Both sides appealed, and this court affirmed in part. We began our analysis by noting that, although the ACLU sought only the case name, court, and docket number of these prosecutions, courts “evaluating the privacy impact of the release of information ... have taken into consideration potential derivative uses of that information.” ACLU I, 655 F.3d at 7. The derivative uses to be made with the requested docket information were fairly substantial: with “little work,” someone could “look up the underlying case files in *931the public records of the courts,” id., and could even attempt to contact the defendants, or their attorneys, directly, id. at 11-12. Nevertheless, we concluded that, with respect to those defendants who had ultimately been convicted, disclosure “would compromise more than a de minimis privacy interest, [but] it would not compromise much more.” Id. at 12. We emphasized that, unlike in Reporters Committee, the requested information pertained only to a single, relatively recent prosecution, the details of which were already “readily available to the public” and not at all “ ‘practically] obscure[ ].’ ” Id. at 9 (quoting Reporters Committee, 489 U.S. at 762, 109 S.Ct. 1468) (alteration in original). As for the public interest, we determined that disclosure would have the significant benefit of “shedding light on the scope and effectiveness of cell phone tracking as a law enforcement tool,” helping to “inform [the] ongoing public policy discussion” regarding the propriety of warrantless cell phone tracking. Id. at 13. “[I]n light of the strength of [this] public interest ... and the relative weakness of the privacy interests at stake,” we held that the district court had correctly rejected the Department’s contention that production of this docket information would represent an “ ‘unwarranted’ invasion of privacy under Exemption 7(C).” Id. at 16.
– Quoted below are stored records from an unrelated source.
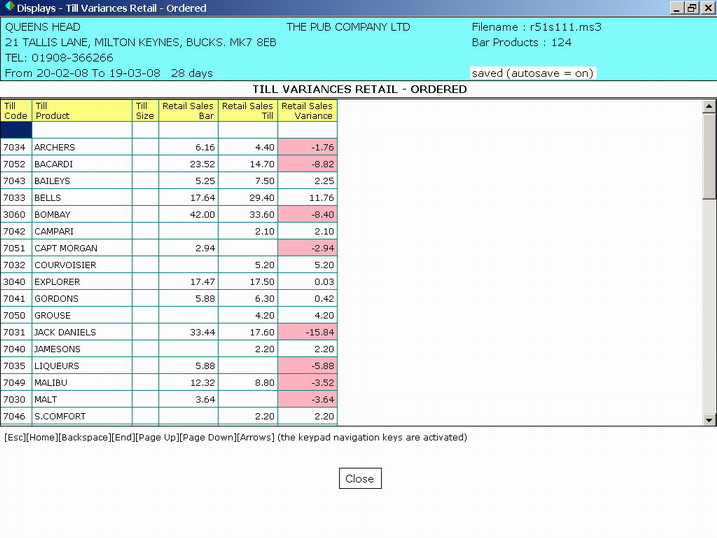Restore the window size
The width and height of the screenshot is (717, 538).
coord(691,8)
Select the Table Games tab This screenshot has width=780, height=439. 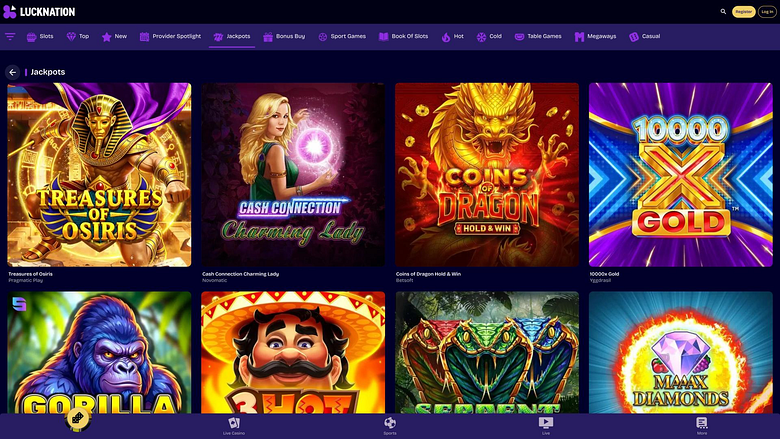point(538,36)
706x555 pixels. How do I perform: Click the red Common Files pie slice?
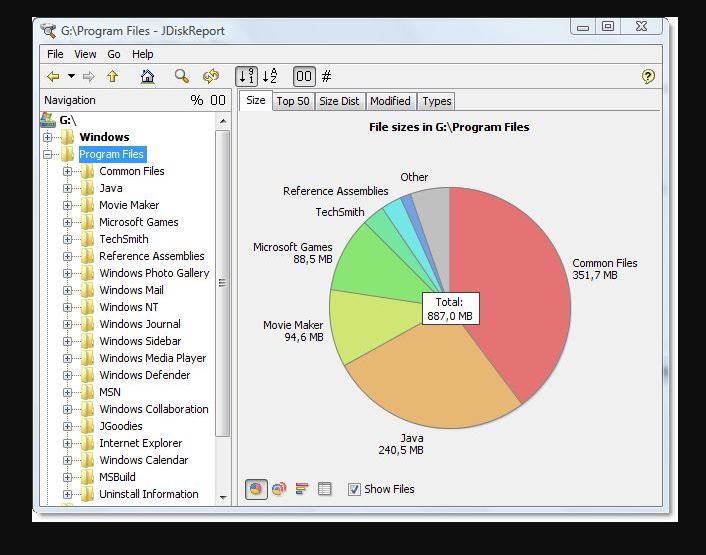point(510,290)
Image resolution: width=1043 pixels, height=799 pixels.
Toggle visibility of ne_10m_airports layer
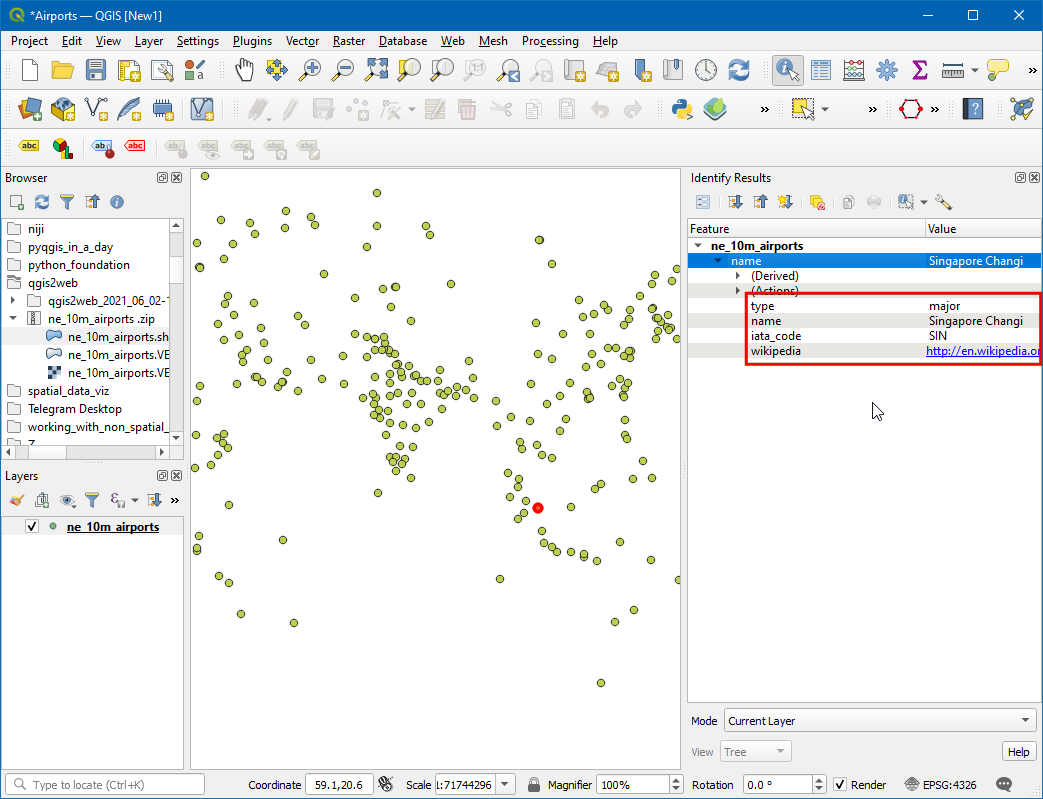point(32,527)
Significantly, however, we did not affirm the district court’s holding that information regarding acquittals, dismissals, or sealed cases could be withheld. We did observe that the distinction the district court had drawn “makes some intuitive sense, as both parties agree that the disclosure of information regarding [such cases] raises greater privacy concerns than the disclosure of information regarding public convictions or public pleas.” Id. at 17. But, we continued, “whether that is enough of a distinction to justify withholding under Exemption 7(C) is a harder question.” Id. Because it was unclear from the record whether there were any cases that fell within this category, we opted to forgo resolving the issue, instead vacating this portion of the district court’s decision and “remandpng] the case for th[e] court to determine whether any of the docket numbers refer to cases in which the defendants were acquitted, or to cases that were dismissed or sealed.” Id.
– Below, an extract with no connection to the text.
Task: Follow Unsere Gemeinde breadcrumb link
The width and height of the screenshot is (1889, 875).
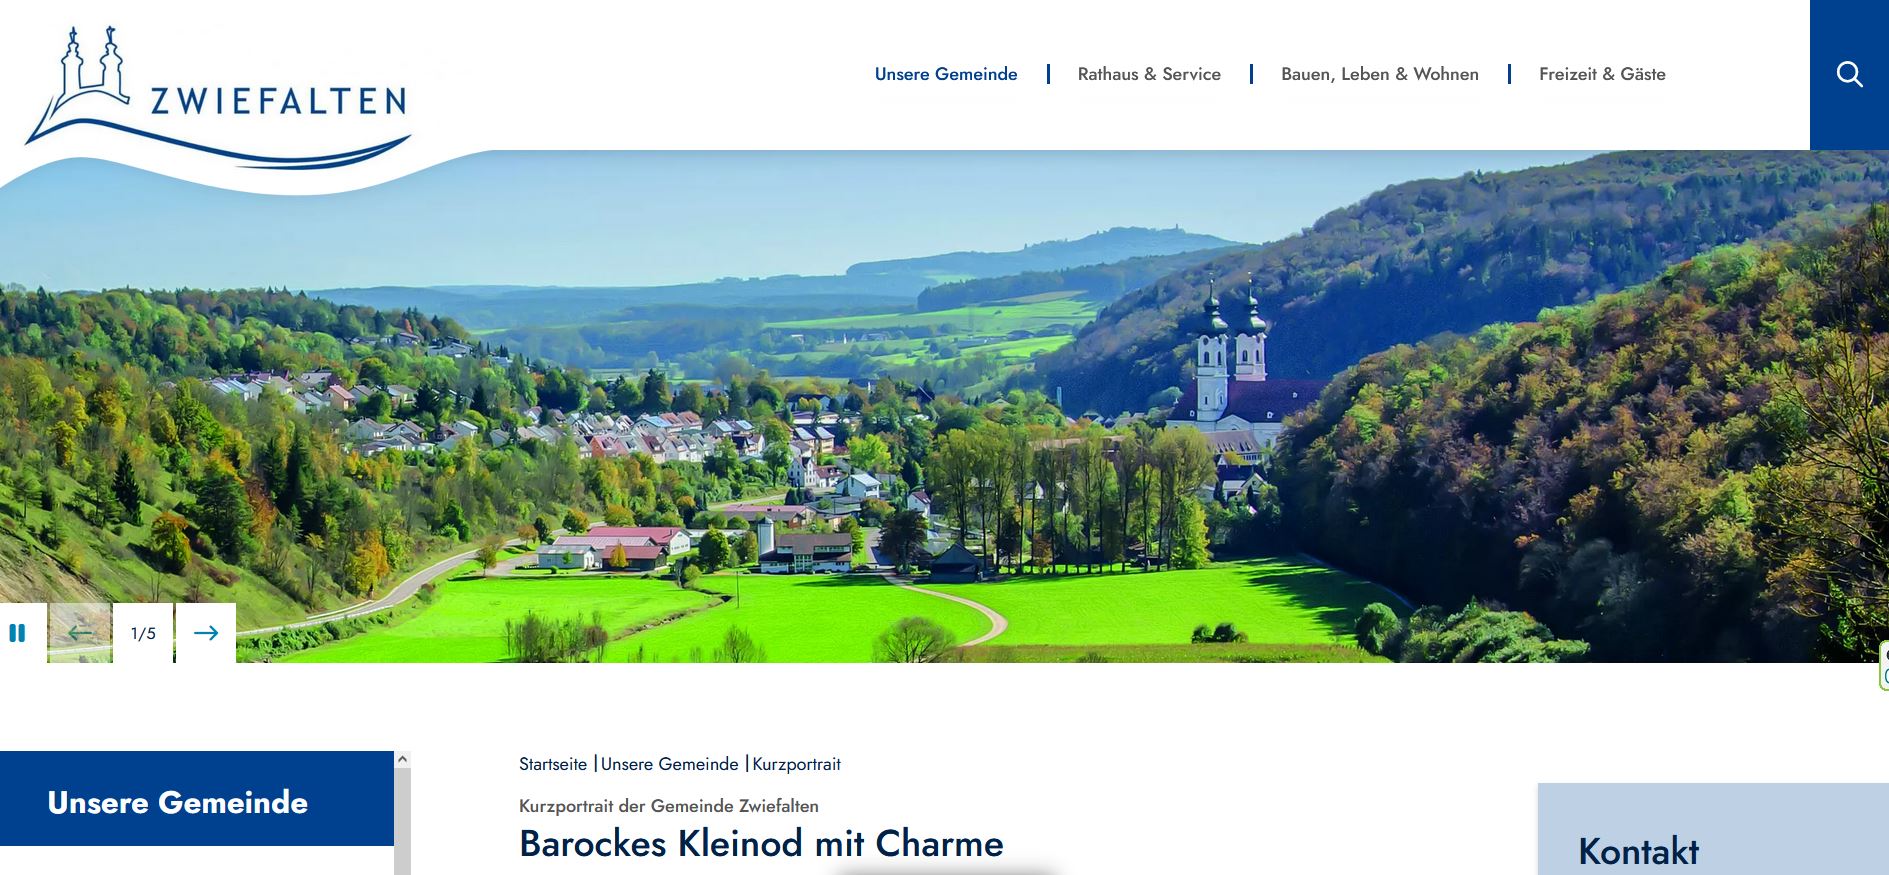Action: (x=669, y=764)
Following our remand, the Department identified 214 prosecutions that had resulted in convictions or public guilty pleas and released the docket information.for these cases. This left a total of fifteen prosecutions that were responsive to the ACLU’s request and had ended in dismissals or acquittals, or had been sealed. Because the ACLU did not challenge the Department’s authority to withhold the information regarding sealed cases, only six remain at issue — four of which were resolved by dismissal and two that ended in acquittal. American Civil Liberties Union v. U.S. Department of Justice, 923 F.Supp.2d 310, 313 (D.D.C.2013). Having established that these six cases in fact existed, Judge Amy Berman Jackson, to whom the case was assigned after Judge Robertson’s retirement, again granted the Department’s motion for summary judgment. Id. at 314.
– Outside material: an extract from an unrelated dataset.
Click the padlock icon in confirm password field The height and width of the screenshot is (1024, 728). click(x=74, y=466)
The ACLU appeals, thus presenting us with the “harder question” we were previously able to avoid. ACLU I, 655 F.3d at 17. Our review is de novo. “In the FOIA context this requires that we ascertain whether the agency has sustained its burden of demonstrating that the documents requested are ... exempt from disclosure under the FOIA.” Id. at 5 (internal quotation marks omitted).
II.
As in our previous decision, we begin by assessing the privacy interest at stake. The Department argues that “prosecuted-but-not-convieted individuals *932are ... in a similar position to persons investigated or arrested but not prosecuted,” and that this court has “accorded] a strong privacy interest to such individuals.” Appellee’s Br. 19. The ACLU argues that the privacy interests of defendants whose prosecutions resulted in dismissals or acquittals are only “marginally greater” than those of defendants who were convicted — which, as we held in our prior decision, are nearly de minimis. Appellants’ Br. 20. Each party overstates its case.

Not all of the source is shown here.